» Exercise aim
Please output exactly the lines from the one that holds "You are a computer-use agent. 379x284 pixels." through the final line of the data, and nothing else; leave out any pictures.
** Available data follows **
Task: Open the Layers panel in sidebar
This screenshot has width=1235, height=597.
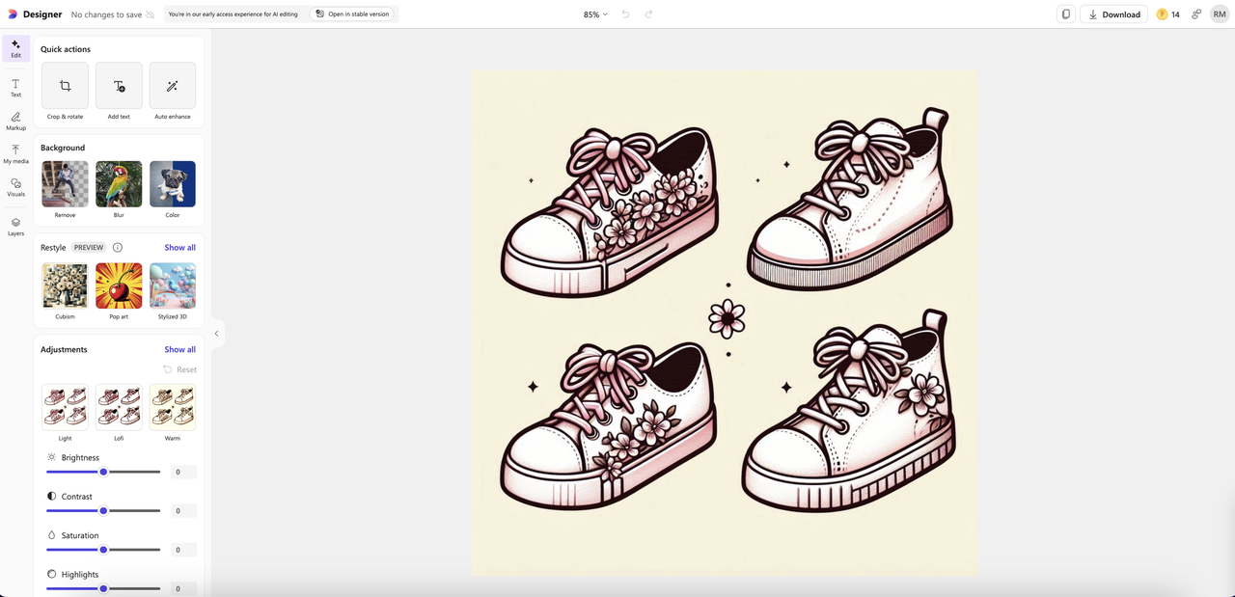Action: (15, 227)
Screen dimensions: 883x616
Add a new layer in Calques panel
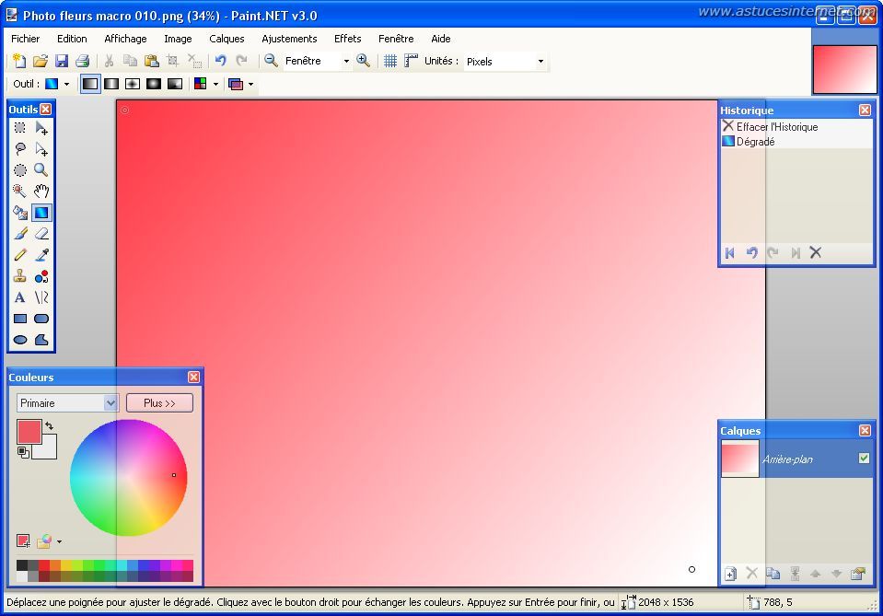tap(730, 574)
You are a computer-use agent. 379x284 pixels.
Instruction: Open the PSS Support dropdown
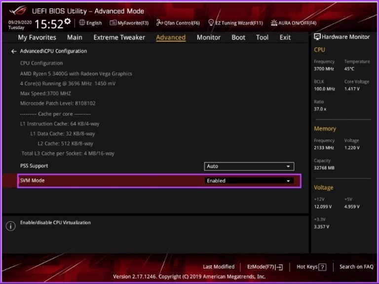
** End of Available data **
» Solution to the exercise
You are a computer-use agent. 379x284 pixels.
Instruction: Open the PSS Support dropdown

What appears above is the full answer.